Actually very little bandwidth is required for most Aviation control related items. This is due to the substantial redundancy built into the "entire system." Each part plays a role in ensuring adequate control of the air traffic in the associated area. The FAA has over 30,000 stations around the US. They range from VOR's to weather camera's to AWOS (Automated Weather Observation Stations) sites, to regional ZAN's/ATC's. Regional ATC's require the most bandwidth but the FAA is just now getting out of the TDM world and moving to ethernet.
TDM, aka legacy circuits such as T1/DS1's, DS3's, and OC-3's, provided extremely predictable bandwidth that was completely serialized. The FAA took advantage of the serial nature of TDM and built an entire network of equipment, in excess of 150,000 unique service/location combinations, and it still works to this day. When digital bandwidth was expensive in the 1970's the FAA built most of its services to rely on 9600 bits/sec. Some things rely on only 2400 bps. With a 9600 bps requirement they could stack 5-6 services on a single 64k digital channel. This saved the FAA alot of money over the years.
What is more interesting is the detail the FAA has on each site. Of the 30,000 plus locations the FAA has on record they have a strict listing of the redundancy requirements, which generally translates into uptime requirements, for each one. In some locations a single circuit is ok. Other sites two circuits/connections are ok. In other sites two connections are required but they must be from different providers. In other sites the connections must be different providers, physically diverse from each other and terminate at different Central Offices. Going even further the FAA might require physically different transports or even three connections, all of which are physically diverse in all aspects. In the legacy TDM days the FAA would request a circuit path that would require the circuit to avoid certain central offices even when going across a small town. In some regional centers there will be multiple carriers with multiple physically diverse entrances for the remote connections.

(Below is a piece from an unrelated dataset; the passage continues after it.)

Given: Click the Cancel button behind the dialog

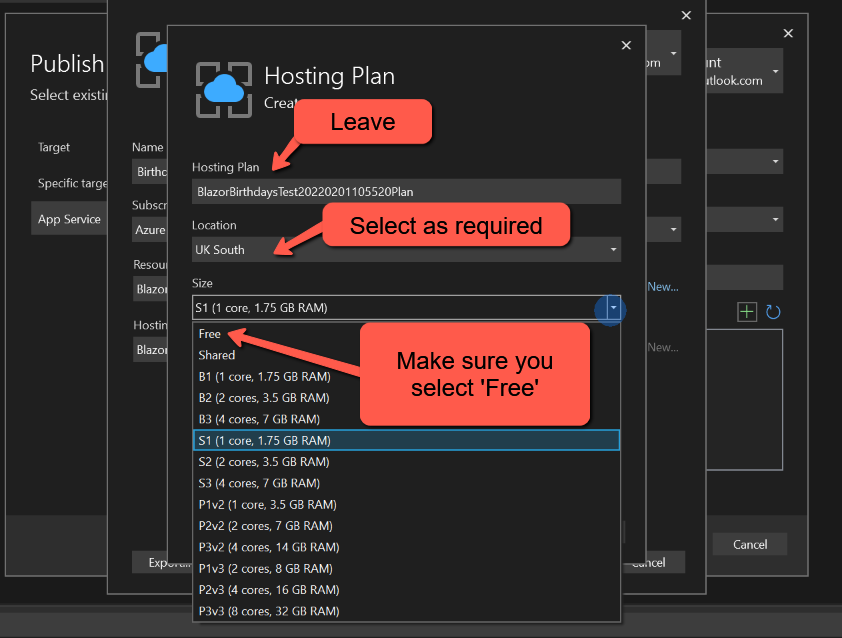Looking at the screenshot, I should click(x=749, y=544).
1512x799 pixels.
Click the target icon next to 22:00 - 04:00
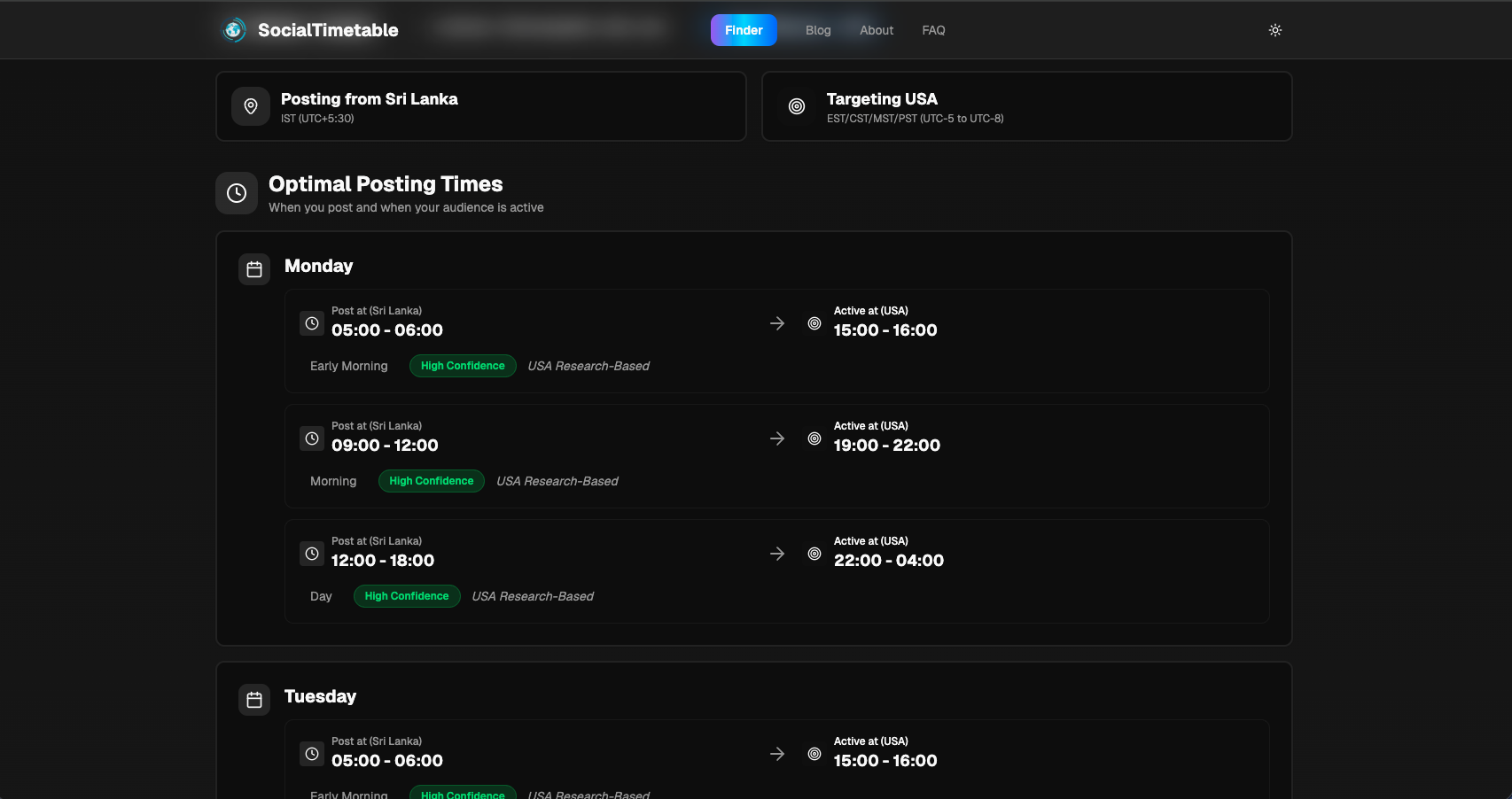point(814,554)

That said the question is related to Traffic Control. The FAA needs very little bandwidth for traffic control. There are larger pipes, OC3's and OC12's, now moving to Gigabit ethernet, between the regional centers so they can share radar and traffic control data but generally speaking regional centers can operate independently, though that is far from ideal. Most of the data is not air traffic control though and even the centers migrating to gigabit ethernet are doing it for the cost savings, not the bandwidth needs. Telco's are raising their prices substantially for TDM (T1, OCx) services making it prohibitively expensive to stay on TDM Circuits. For voice traffic to the airplanes this is minimal. G.711 is ~90k when active but there are codecs that are more efficient. Most airline carriers have large networks that consist of remote SIP-to-RF radio's but most are single channel radio's so they would only need less than 100k when they are active.

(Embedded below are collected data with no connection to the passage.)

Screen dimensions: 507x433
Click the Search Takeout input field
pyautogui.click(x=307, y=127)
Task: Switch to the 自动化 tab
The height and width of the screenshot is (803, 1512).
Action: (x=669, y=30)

That said the system has a massive amount of redundancy built into it to ensure that no one location knocks out the entire system. This is matched with the rules of flying that generally state the pilot is the one in control of the airplane and is responsible to be situationally aware at all times.

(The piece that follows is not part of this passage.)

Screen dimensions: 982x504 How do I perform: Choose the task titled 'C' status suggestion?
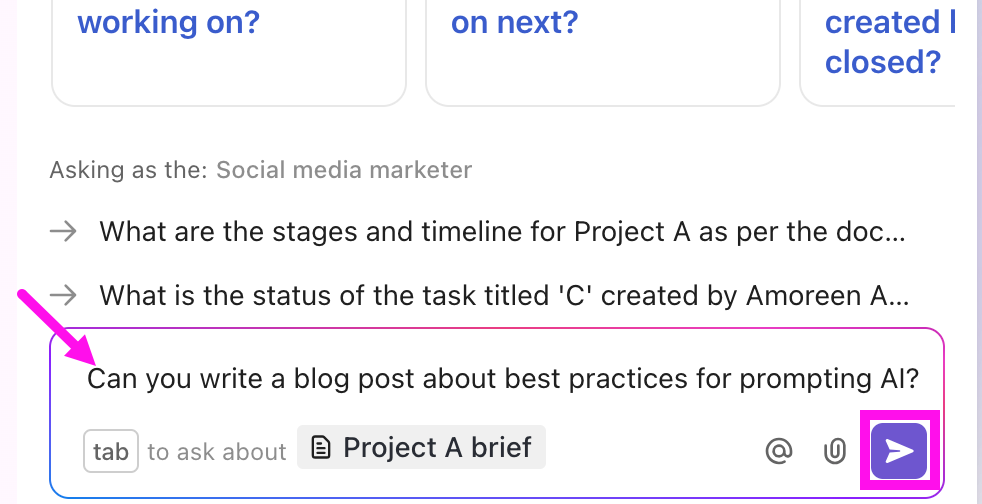click(x=504, y=295)
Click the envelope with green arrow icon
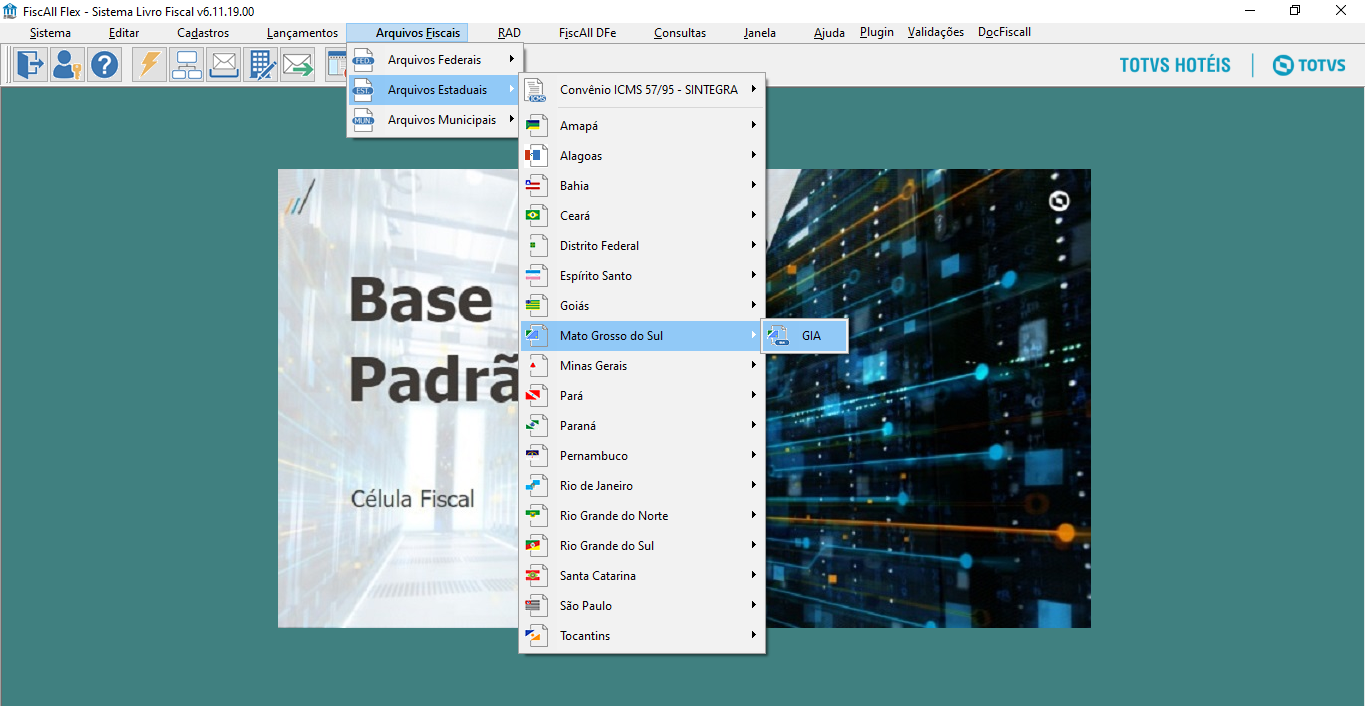Screen dimensions: 1365x706 [298, 65]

I know all of this because I work for a Telecom in Alaska that supports the FAA. Alaska has been a proving ground for the next generation equipment remote equipment for the FAA. Alaska's vast and remote distances pose significant challenges to the FAA in terms of reliability, both the equipment itself as well as the communications to that equipment, and the criticality of the equipment. In fact ADS-B was designed and tested in Alaska extensively before it was rolled out nationwide.
All said and done the bandwidth is not the issue for the FAA. Generally speaking control data is very little, be it in Aviation or controlling an oil field. The sheer number of sensors can add up, but it is nothing compared to the data a Netflix PoP pushes in a day.